» EXERCISE INSTRUCTIONS
In the data below, could you give the stretch from the line containing "Click the saved password key icon" through the line containing "coord(1241,82)" again, substituting "image" for "screenshot" and changing nothing else? Leave the pictures out of your answer.

» INPUT FOR THIS TASK
— Begin —
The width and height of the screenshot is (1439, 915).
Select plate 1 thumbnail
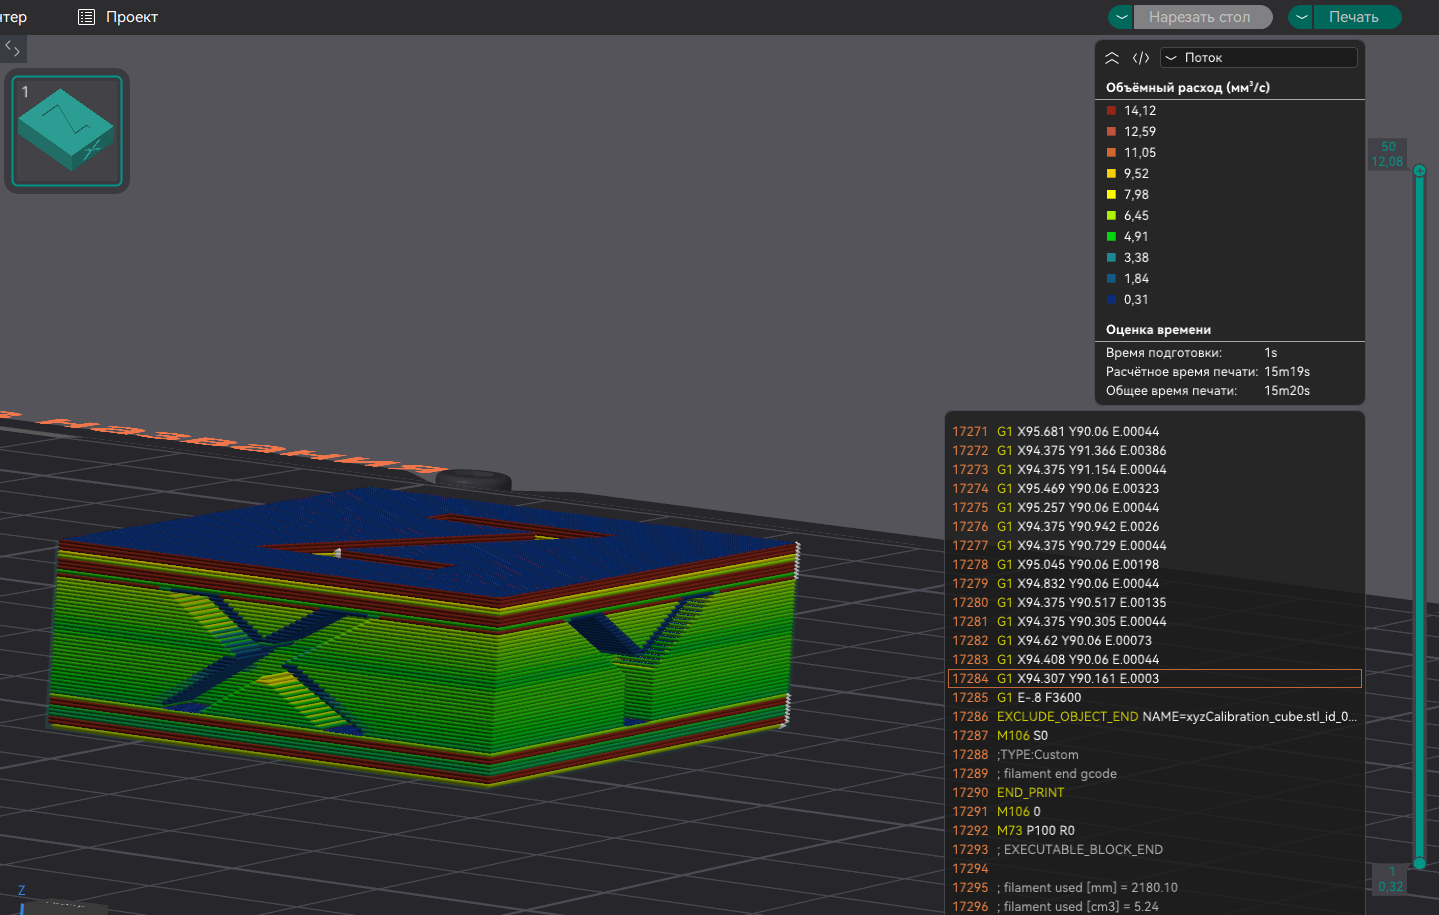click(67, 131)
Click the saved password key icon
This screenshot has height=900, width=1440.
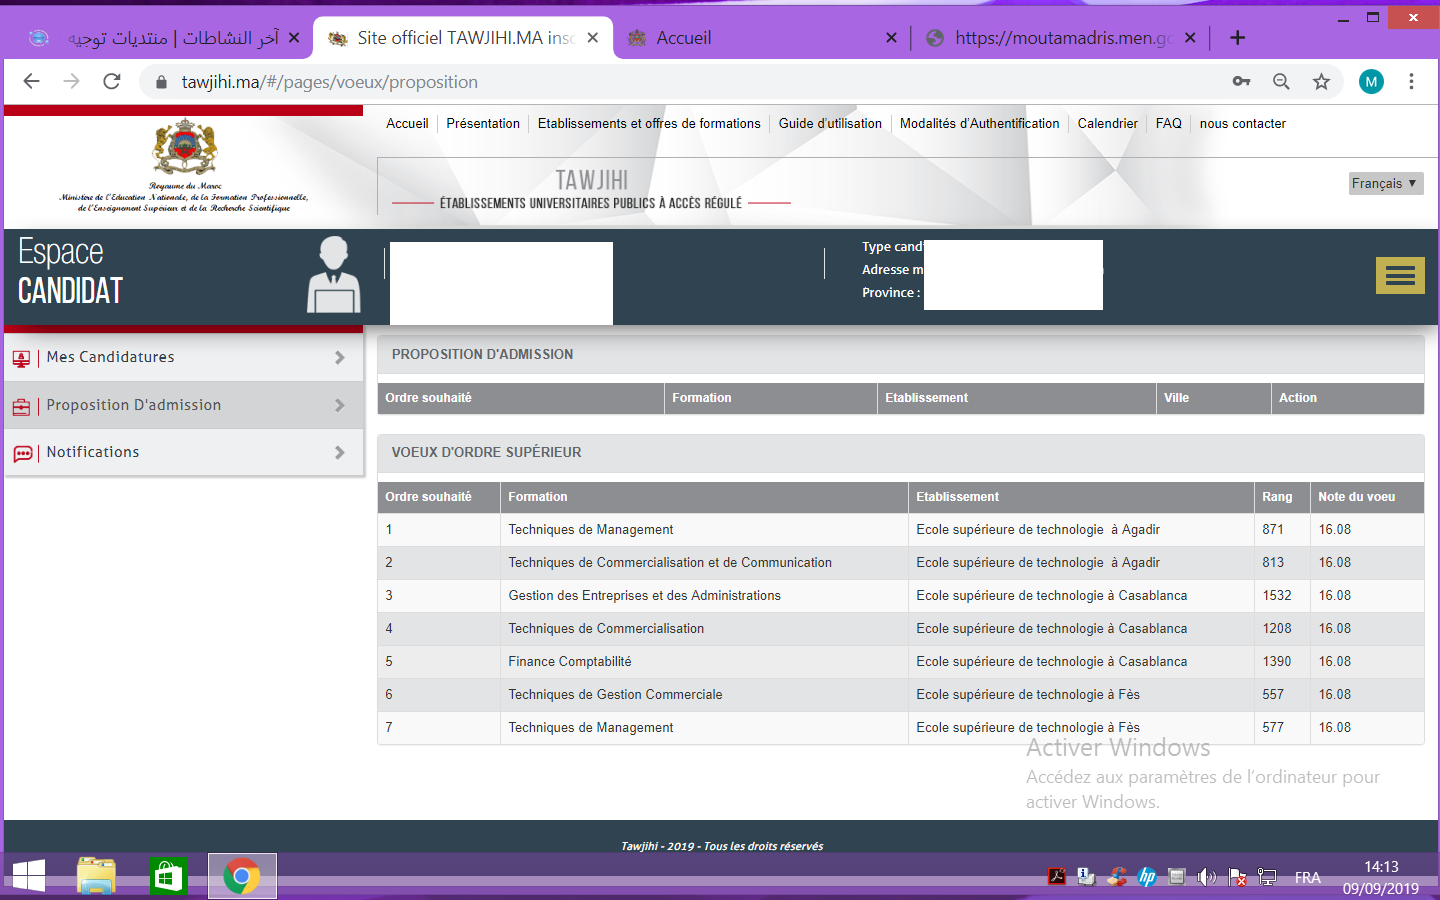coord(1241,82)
— End —
— Begin —
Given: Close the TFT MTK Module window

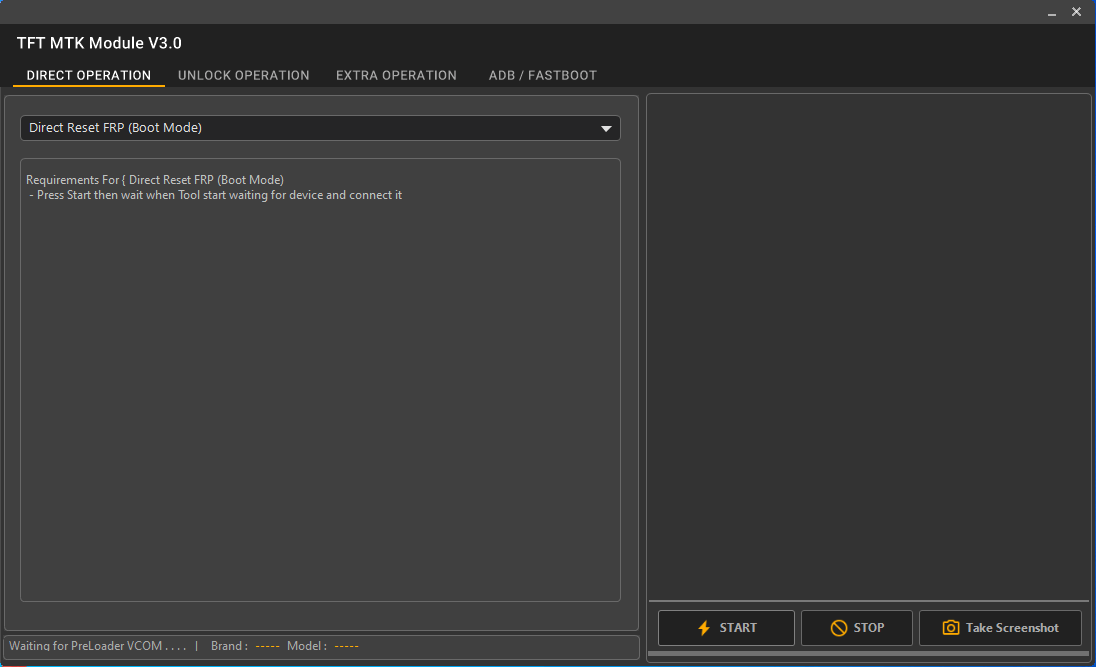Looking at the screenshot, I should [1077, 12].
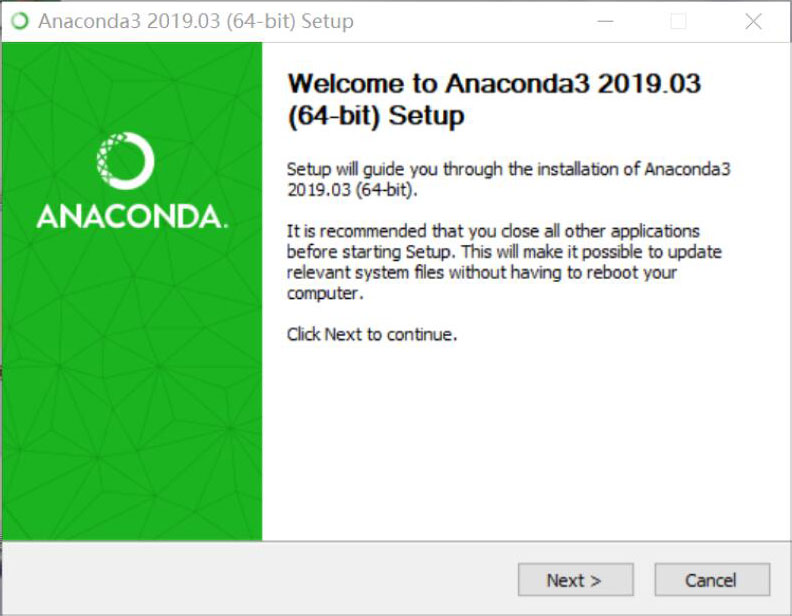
— End —
— Begin —
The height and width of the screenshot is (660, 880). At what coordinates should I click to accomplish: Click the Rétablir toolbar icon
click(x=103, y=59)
— End —
» ANSWER TO THIS PROBLEM
Click the saved password key icon
This image has height=900, width=1440.
coord(1241,82)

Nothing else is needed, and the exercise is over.